## Directions
What is needed is an exact copy of all the entries below.
--- START ---
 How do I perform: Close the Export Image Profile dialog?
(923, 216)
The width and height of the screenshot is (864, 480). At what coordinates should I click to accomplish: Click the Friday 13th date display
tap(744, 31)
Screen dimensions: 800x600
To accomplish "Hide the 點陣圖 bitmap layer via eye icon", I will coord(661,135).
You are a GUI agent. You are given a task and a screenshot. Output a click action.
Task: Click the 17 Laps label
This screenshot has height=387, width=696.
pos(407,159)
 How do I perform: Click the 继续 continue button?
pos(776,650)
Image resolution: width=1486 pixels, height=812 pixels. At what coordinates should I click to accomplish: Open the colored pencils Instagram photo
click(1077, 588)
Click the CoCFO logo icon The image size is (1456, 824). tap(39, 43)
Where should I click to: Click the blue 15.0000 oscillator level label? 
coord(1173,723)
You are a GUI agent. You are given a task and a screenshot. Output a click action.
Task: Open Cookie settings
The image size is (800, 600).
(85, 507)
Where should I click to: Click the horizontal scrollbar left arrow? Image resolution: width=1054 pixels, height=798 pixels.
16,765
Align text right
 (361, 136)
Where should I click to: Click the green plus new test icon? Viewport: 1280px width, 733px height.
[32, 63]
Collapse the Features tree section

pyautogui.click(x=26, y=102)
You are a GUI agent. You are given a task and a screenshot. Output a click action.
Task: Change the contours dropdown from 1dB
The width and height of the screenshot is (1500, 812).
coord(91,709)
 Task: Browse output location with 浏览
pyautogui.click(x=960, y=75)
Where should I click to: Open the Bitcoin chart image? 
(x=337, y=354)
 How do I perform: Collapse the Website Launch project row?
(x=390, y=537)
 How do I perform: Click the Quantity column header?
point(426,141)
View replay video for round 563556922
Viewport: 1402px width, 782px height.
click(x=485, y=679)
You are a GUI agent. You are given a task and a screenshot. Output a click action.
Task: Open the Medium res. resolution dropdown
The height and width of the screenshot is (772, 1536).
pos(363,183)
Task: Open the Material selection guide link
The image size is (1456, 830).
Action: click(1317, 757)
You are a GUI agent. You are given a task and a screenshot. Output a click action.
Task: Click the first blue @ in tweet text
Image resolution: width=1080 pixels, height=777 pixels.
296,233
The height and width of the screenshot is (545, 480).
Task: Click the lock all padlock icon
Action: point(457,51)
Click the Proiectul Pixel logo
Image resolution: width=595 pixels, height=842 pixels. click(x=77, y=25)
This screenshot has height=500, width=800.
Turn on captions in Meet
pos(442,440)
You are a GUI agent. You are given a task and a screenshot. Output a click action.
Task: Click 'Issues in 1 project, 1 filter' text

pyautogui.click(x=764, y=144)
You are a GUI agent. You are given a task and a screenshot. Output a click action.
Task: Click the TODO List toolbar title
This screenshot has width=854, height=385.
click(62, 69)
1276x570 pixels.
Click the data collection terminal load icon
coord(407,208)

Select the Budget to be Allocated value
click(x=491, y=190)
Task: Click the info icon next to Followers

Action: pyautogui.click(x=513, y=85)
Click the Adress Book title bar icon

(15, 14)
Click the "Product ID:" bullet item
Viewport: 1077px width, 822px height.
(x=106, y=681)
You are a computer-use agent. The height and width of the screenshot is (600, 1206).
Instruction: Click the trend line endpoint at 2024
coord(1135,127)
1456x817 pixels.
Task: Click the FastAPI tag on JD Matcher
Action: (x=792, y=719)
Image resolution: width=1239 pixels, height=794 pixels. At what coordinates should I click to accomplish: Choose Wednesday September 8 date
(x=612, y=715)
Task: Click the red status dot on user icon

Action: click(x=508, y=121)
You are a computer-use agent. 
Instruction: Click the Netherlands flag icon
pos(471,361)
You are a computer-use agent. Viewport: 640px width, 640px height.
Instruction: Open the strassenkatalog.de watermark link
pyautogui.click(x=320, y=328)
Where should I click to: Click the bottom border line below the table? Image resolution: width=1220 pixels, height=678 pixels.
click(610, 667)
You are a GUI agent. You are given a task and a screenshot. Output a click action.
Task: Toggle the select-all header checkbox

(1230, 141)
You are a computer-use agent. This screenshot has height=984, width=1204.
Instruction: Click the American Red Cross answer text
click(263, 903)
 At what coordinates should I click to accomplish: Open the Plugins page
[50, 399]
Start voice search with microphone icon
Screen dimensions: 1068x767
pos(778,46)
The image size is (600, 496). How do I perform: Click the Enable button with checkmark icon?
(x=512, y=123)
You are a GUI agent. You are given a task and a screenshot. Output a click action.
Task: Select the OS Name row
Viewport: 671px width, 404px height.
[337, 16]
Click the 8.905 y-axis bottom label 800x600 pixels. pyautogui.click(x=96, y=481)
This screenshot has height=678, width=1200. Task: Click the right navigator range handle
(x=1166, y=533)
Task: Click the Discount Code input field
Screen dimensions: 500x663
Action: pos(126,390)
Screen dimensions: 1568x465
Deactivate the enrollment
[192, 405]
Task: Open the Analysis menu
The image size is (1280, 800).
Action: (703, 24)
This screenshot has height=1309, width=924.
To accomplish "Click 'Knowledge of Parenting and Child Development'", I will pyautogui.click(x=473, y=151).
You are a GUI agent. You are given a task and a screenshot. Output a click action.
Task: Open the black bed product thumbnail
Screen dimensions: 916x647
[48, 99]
--- END ---
## Written reply
 How do I perform: Close the Export Image Profile dialog?
(923, 216)
The width and height of the screenshot is (864, 480). At what coordinates should I click to accomplish: Click the Friday 13th date display
tap(744, 31)
Screen dimensions: 800x600
To accomplish "Hide the 點陣圖 bitmap layer via eye icon", I will coord(661,135).
You are a GUI agent. You are given a task and a screenshot. Output a click action.
Task: Click the 17 Laps label
This screenshot has height=387, width=696.
pos(407,159)
 How do I perform: Click the 继续 continue button?
pos(776,650)
Image resolution: width=1486 pixels, height=812 pixels. At what coordinates should I click to accomplish: Open the colored pencils Instagram photo
click(1077, 588)
Click the CoCFO logo icon The image size is (1456, 824). tap(39, 43)
Where should I click to: Click the blue 15.0000 oscillator level label? 
coord(1173,723)
You are a GUI agent. You are given a task and a screenshot. Output a click action.
Task: Open Cookie settings
The image size is (800, 600).
(85, 507)
Where should I click to: Click the horizontal scrollbar left arrow? Image resolution: width=1054 pixels, height=798 pixels.
16,765
Align text right
 (361, 136)
Where should I click to: Click the green plus new test icon? Viewport: 1280px width, 733px height.
[32, 63]
Collapse the Features tree section

pyautogui.click(x=26, y=102)
You are a GUI agent. You are given a task and a screenshot. Output a click action.
Task: Change the contours dropdown from 1dB
The width and height of the screenshot is (1500, 812).
coord(91,709)
 Task: Browse output location with 浏览
pyautogui.click(x=960, y=75)
Where should I click to: Open the Bitcoin chart image? 
(x=337, y=354)
 How do I perform: Collapse the Website Launch project row?
(x=390, y=537)
 How do I perform: Click the Quantity column header?
point(426,141)
View replay video for round 563556922
Viewport: 1402px width, 782px height.
click(x=485, y=679)
You are a GUI agent. You are given a task and a screenshot. Output a click action.
Task: Open the Medium res. resolution dropdown
The height and width of the screenshot is (772, 1536).
pos(363,183)
Task: Open the Material selection guide link
The image size is (1456, 830).
Action: click(1317, 757)
You are a GUI agent. You are given a task and a screenshot. Output a click action.
Task: Click the first blue @ in tweet text
Image resolution: width=1080 pixels, height=777 pixels.
296,233
The height and width of the screenshot is (545, 480).
Task: Click the lock all padlock icon
Action: point(457,51)
Click the Proiectul Pixel logo
Image resolution: width=595 pixels, height=842 pixels. click(x=77, y=25)
This screenshot has height=500, width=800.
Turn on captions in Meet
pos(442,440)
You are a GUI agent. You are given a task and a screenshot. Output a click action.
Task: Click 'Issues in 1 project, 1 filter' text

pyautogui.click(x=764, y=144)
You are a GUI agent. You are given a task and a screenshot. Output a click action.
Task: Click the TODO List toolbar title
This screenshot has width=854, height=385.
click(62, 69)
1276x570 pixels.
Click the data collection terminal load icon
coord(407,208)

Select the Budget to be Allocated value
click(x=491, y=190)
Task: Click the info icon next to Followers

Action: pyautogui.click(x=513, y=85)
Click the Adress Book title bar icon

(15, 14)
Click the "Product ID:" bullet item
Viewport: 1077px width, 822px height.
(x=106, y=681)
You are a computer-use agent. The height and width of the screenshot is (600, 1206).
Instruction: Click the trend line endpoint at 2024
coord(1135,127)
1456x817 pixels.
Task: Click the FastAPI tag on JD Matcher
Action: (x=792, y=719)
Image resolution: width=1239 pixels, height=794 pixels. At what coordinates should I click to accomplish: Choose Wednesday September 8 date
(x=612, y=715)
Task: Click the red status dot on user icon

Action: click(x=508, y=121)
You are a computer-use agent. 
Instruction: Click the Netherlands flag icon
pos(471,361)
You are a computer-use agent. Viewport: 640px width, 640px height.
Instruction: Open the strassenkatalog.de watermark link
pyautogui.click(x=320, y=328)
Where should I click to: Click the bottom border line below the table? Image resolution: width=1220 pixels, height=678 pixels.
click(610, 667)
You are a GUI agent. You are given a task and a screenshot. Output a click action.
Task: Toggle the select-all header checkbox

(1230, 141)
You are a computer-use agent. This screenshot has height=984, width=1204.
Instruction: Click the American Red Cross answer text
click(263, 903)
 At what coordinates should I click to accomplish: Open the Plugins page
[50, 399]
Start voice search with microphone icon
Screen dimensions: 1068x767
pos(778,46)
The image size is (600, 496). How do I perform: Click the Enable button with checkmark icon?
(x=512, y=123)
You are a GUI agent. You are given a task and a screenshot. Output a click action.
Task: Select the OS Name row
Viewport: 671px width, 404px height.
[337, 16]
Click the 8.905 y-axis bottom label 800x600 pixels. pyautogui.click(x=96, y=481)
This screenshot has height=678, width=1200. Task: Click the right navigator range handle
(x=1166, y=533)
Task: Click the Discount Code input field
Screen dimensions: 500x663
Action: pos(126,390)
Screen dimensions: 1568x465
Deactivate the enrollment
[192, 405]
Task: Open the Analysis menu
The image size is (1280, 800).
Action: (703, 24)
This screenshot has height=1309, width=924.
To accomplish "Click 'Knowledge of Parenting and Child Development'", I will pyautogui.click(x=473, y=151).
You are a GUI agent. You are given a task and a screenshot. Output a click action.
Task: Open the black bed product thumbnail
Screen dimensions: 916x647
[48, 99]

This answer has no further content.